Sepp'n-Bauer in Bernau, Bayern

Wir sprachen mit Alois Simon vom Erlebnis-Bauernhof Sepp´n Bauer im bayerischen Bernau über die Gründe, warum er und seine Familie am "Tag des offenen Hofes" mitmachen:

Erzählen Sie etwas über Ihren Betrieb.
Wir halten seit 14 Jahren Mutterkühe, Schweine sowie Hühner und betreiben einen Hofladen, in dem wir selbsterzeugte Produkte wie Geräuchertes, Hausmacherwürste, Fruchtaufstriche und vieles mehr verkaufen.


 
Das ganze Jahr über besuchen uns Vereine, Ausflügler und insbesondere Schulklassen.

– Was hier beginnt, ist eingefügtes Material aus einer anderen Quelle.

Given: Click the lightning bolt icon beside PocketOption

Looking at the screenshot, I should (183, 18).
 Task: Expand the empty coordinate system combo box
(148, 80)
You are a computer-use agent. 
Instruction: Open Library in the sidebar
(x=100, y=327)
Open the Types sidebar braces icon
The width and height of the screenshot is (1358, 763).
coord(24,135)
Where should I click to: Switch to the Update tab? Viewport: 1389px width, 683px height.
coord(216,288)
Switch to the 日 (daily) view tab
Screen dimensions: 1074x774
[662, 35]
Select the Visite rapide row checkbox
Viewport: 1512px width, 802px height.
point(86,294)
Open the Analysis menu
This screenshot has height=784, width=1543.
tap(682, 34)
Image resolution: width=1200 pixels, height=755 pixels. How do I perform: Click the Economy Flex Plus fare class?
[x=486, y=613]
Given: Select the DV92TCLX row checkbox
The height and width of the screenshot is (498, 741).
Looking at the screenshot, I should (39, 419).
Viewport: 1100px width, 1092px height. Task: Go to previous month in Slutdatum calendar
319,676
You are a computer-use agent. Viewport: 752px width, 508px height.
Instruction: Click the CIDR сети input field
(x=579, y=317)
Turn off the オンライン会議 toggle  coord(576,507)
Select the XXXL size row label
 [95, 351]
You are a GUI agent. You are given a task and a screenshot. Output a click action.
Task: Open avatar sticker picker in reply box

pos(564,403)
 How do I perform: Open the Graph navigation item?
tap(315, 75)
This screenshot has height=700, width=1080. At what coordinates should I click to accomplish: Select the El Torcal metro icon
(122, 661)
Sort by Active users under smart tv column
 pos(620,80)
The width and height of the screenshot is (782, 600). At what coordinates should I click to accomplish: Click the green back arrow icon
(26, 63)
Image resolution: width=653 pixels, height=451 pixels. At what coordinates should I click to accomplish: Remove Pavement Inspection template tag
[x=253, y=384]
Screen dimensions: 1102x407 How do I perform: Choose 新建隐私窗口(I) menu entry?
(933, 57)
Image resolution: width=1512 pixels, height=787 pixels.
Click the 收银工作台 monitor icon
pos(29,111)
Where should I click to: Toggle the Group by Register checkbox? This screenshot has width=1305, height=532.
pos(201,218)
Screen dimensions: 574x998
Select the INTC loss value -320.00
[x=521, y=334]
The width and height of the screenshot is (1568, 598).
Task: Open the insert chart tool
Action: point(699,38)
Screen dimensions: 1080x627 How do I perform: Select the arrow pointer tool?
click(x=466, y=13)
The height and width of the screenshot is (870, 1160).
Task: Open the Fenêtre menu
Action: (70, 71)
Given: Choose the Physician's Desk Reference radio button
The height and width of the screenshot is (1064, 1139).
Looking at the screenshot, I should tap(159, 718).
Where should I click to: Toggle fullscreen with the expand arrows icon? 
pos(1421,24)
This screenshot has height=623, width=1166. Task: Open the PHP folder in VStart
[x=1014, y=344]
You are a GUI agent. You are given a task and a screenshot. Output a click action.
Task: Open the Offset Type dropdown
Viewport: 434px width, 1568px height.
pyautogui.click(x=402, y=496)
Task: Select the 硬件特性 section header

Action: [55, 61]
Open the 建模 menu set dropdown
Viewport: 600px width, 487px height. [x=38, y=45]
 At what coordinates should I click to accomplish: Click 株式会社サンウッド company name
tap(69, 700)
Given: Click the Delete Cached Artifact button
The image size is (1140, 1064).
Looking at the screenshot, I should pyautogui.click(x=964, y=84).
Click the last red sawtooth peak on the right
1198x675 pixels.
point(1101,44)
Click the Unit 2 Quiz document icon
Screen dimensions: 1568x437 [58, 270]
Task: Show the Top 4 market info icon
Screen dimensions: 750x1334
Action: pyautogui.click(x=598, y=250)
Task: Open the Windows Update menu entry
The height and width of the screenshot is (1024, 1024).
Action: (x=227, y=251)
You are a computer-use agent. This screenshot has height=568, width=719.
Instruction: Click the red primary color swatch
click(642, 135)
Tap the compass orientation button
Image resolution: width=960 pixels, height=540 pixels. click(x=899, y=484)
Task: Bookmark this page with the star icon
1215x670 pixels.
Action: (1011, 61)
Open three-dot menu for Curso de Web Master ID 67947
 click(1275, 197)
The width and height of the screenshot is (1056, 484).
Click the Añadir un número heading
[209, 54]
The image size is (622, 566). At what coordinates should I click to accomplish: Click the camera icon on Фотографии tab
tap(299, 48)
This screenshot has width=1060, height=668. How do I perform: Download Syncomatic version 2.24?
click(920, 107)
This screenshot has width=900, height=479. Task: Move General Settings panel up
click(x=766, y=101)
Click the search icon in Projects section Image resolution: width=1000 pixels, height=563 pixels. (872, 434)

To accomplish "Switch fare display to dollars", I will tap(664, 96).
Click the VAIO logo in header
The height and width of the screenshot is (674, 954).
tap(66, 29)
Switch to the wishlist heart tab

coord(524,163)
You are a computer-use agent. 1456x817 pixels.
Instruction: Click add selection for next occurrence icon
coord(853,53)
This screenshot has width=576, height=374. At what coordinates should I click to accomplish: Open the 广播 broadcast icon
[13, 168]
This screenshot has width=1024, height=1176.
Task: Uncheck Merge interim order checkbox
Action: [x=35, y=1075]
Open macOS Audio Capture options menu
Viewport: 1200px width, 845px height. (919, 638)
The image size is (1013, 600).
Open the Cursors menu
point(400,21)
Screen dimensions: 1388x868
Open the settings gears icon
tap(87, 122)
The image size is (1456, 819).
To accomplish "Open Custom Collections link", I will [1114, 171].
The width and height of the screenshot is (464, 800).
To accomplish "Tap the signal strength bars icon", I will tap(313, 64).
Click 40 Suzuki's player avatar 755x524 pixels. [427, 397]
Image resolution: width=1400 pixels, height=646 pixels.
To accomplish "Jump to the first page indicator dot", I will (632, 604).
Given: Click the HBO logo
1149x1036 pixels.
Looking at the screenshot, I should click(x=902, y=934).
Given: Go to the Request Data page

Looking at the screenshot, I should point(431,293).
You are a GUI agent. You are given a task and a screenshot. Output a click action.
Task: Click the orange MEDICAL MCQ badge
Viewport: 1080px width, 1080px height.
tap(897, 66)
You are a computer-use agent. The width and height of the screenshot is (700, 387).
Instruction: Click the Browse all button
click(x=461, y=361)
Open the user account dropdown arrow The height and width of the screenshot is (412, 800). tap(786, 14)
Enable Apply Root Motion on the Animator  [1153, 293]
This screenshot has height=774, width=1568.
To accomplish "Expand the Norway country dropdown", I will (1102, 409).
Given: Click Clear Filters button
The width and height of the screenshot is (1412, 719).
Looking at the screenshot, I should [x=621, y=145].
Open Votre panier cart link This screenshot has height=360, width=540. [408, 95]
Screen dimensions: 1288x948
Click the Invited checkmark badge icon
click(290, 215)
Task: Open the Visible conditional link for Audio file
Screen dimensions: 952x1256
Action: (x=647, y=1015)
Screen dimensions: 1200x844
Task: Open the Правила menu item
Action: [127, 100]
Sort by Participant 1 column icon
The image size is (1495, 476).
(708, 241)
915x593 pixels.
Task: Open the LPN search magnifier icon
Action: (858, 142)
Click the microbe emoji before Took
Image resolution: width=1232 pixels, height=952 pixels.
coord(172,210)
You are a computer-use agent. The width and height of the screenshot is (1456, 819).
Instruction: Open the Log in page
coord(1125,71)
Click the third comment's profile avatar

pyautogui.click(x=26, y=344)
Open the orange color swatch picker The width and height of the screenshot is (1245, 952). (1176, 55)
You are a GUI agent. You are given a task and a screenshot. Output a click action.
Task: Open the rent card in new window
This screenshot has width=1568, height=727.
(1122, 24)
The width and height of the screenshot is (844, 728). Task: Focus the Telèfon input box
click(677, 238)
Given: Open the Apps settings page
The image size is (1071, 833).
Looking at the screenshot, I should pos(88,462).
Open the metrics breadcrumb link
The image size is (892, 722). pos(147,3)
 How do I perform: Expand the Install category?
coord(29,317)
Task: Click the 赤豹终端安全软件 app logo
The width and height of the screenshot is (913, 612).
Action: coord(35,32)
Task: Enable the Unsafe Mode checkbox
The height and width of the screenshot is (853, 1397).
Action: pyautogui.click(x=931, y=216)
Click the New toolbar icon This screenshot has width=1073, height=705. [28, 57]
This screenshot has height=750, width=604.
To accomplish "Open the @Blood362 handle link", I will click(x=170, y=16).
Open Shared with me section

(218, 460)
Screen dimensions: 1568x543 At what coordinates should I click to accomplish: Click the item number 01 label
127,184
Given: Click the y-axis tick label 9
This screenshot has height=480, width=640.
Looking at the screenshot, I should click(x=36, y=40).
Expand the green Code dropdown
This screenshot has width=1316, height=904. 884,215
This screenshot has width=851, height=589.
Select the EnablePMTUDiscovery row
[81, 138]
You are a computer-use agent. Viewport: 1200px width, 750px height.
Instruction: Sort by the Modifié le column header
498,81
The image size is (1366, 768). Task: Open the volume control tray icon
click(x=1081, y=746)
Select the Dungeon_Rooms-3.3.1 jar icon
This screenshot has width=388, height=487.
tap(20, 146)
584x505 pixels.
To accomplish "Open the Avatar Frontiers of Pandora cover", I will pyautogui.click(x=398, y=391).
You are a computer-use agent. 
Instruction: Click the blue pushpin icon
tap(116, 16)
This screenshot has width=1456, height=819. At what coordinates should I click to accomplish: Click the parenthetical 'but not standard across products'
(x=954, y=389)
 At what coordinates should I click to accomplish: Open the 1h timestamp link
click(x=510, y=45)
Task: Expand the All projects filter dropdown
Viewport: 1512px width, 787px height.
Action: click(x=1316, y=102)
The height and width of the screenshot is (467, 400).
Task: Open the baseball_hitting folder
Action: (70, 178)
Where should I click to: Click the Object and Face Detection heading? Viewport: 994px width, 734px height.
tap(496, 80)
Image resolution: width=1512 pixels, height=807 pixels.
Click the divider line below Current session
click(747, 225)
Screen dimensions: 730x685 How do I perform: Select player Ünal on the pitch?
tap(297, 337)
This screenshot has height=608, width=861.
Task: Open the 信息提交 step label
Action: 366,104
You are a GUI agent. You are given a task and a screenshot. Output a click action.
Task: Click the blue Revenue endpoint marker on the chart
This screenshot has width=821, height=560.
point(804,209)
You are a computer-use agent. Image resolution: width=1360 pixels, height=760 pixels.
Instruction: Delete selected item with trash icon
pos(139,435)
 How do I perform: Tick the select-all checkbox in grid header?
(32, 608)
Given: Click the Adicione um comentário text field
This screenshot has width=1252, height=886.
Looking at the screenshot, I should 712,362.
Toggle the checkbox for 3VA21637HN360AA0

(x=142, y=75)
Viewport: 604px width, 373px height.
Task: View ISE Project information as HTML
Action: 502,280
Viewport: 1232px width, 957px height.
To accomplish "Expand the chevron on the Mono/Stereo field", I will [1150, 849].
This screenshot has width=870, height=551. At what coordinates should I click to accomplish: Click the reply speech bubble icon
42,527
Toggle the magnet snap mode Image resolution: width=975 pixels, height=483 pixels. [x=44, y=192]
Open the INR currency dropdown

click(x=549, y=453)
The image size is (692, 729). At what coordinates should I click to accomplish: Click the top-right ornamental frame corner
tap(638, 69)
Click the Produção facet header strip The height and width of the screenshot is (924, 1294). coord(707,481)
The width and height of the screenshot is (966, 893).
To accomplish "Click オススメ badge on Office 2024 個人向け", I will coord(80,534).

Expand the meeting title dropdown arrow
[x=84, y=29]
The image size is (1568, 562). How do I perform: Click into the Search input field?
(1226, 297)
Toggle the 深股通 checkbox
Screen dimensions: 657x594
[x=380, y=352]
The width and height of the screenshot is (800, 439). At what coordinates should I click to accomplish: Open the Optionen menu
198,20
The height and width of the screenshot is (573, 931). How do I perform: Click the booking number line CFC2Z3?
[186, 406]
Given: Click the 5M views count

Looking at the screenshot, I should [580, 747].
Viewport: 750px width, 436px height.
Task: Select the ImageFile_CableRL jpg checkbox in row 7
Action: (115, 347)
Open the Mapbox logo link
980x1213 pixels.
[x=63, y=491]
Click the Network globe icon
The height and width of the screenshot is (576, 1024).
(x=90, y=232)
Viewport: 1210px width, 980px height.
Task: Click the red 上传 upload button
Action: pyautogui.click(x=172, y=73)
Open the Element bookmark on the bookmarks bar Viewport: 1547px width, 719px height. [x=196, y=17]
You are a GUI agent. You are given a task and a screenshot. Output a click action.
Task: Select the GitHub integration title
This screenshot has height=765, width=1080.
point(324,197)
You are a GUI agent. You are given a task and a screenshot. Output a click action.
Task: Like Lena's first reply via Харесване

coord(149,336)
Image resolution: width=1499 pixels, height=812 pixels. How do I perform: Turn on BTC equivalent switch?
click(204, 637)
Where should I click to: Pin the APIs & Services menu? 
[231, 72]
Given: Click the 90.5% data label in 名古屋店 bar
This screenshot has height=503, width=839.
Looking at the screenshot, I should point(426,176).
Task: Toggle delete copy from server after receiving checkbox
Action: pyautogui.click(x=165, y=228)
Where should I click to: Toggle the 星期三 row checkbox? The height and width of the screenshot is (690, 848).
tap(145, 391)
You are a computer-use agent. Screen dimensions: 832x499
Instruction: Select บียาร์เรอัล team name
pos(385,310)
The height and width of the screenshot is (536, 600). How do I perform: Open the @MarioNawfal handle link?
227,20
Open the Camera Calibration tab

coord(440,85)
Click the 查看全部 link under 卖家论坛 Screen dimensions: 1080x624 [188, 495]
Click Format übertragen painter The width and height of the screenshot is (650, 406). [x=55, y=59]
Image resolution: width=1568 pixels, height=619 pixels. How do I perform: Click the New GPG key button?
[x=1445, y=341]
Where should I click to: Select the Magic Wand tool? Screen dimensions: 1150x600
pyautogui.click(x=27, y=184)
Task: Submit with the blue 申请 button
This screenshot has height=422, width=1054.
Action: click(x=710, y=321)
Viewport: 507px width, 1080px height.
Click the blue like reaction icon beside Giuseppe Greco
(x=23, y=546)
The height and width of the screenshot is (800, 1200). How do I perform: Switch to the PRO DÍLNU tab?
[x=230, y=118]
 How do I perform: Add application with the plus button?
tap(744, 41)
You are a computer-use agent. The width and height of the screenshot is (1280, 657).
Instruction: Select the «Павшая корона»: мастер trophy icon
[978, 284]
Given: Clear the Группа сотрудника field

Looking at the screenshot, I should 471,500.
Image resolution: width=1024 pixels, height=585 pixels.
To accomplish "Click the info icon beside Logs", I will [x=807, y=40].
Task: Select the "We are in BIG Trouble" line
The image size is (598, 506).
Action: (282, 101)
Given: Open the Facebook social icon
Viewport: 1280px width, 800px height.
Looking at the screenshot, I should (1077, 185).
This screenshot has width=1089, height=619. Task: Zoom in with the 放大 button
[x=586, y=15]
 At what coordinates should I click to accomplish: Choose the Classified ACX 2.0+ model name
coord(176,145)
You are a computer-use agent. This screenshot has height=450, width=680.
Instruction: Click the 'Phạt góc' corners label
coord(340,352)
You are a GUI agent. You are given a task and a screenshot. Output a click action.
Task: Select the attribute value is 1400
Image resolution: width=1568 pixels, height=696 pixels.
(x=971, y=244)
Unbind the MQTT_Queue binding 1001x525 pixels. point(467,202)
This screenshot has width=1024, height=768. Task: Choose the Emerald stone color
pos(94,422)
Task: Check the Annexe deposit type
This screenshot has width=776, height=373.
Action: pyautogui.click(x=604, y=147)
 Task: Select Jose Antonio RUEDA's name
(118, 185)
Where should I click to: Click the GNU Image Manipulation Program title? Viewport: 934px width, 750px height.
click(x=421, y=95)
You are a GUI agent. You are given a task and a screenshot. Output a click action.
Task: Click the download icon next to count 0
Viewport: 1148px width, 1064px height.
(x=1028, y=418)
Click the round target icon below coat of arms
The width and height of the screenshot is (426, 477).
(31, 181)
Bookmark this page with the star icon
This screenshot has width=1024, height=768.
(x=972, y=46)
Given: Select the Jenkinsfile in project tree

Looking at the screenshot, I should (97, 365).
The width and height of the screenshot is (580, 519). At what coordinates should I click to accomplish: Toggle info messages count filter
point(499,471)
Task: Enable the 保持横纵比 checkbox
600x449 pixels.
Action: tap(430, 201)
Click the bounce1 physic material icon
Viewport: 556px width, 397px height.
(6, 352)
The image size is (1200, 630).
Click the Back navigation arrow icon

Wir machen mit ihnen Führungen zu vorbereiteten Themen wie "Unsere Nutztiere auf dem Bauernhof", "Vom Korn zum Brot" oder "Von der Milch zum Käse". Wir wollen nämlich, dass unsere Besucher einen tiefen Einblick in die Landwirtschaft bekommen. Im Anschluss an diese Rundgänge verpflegen wir sie stets mit unseren hofeigenen Produkten, erzählen unsere Hofgeschichte und laden zu erlebnisreichen Kutschfahrten ein.
 
Warum öffnen Sie Ihre Hoftore für Verbraucher?
Wir bieten nicht nur einmal jährlich, sondern jeden Freitagnachmittag Hofführungen an. Damit unsere Besucher sich ein Bild von einer kleinstrukturierten Landwirtschaft und ihrer Wirtschaftsweise machen können. 



 
Wir wollen zeigen, wo Lebensmittel erzeugt werden, dass wir unsere Tiere achten, mit ihnen leben, sie aber auch unsere Lebensgrundlage sind. Wir sensibilisieren die Verbraucher einerseits für das Tierwohl, andererseits auch für die Erzeugung von Lebensmitteln. Wir zeigen, dass wir unsere Tiere und unsere Umwelt wertschätzen.
 
Warum ist ein Tag des offenen Hofes ein geeignetes Mittel der Öffentlichkeitsarbeit?
Da wir oft Bauernmärkte zu unterschiedlichen Themen auf unserem Hof halten, sehen wir im Tag des offenen Hofes eine gute Möglichkeit, für die Landwirtschaft und ihre Erzeugnisse zu sprechen. Die Besucher haben die Möglichkeit sich umfassend zu informieren. Wir geben ihnen einfach die Gelegenheit, beim Bauern selber nachzufragen. Das ist uns enorm wichtig.
 
Wie begegnen Sie kritischen Fragen und Vorurteilen seitens der Verbraucher bzgl. Massentierhaltung, Einsatz von Pflanzenschutzmitteln etc.?
Natürlich nehmen wir die Bedenken der Verbraucher ernst. Wir verstehen, dass sie wegen der Vielzahl medialer Schlagzeilen verunsichert werden. Wir stehen persönlich für Gespräche bereit, lassen uns erklären, wie sie zu ihrer Meinungsbildung kommen und hören uns ihre Argumentationen an. Wir fragen nach, was sie unter den einzelnen Begriffen überhaupt verstehen und zeigen dann auch Vor- und Nachteile auf. Wie z.B. das Tierwohl in neuen, modernen und größeren Ställen und gehen auch auf Rentabilität und Kostenfaktoren ein.

 
Was erwarten Sie in Zukunft von den Verbraucherinnen und Verbrauchern?
Mehr Eigenverantwortung – und zwar für das, was sie an Tierwohl und Umweltbewusstsein fordern. Dies verursacht Kosten. Sie müssen das im Preis mittragen. Das ihnen auch ein bisschen bewusst wird, dass sie durch ihr Einkaufsverhalten die Produktionsweisen beeinflussen, dass oft weniger Menge ein Mehr an Genuss darstellt.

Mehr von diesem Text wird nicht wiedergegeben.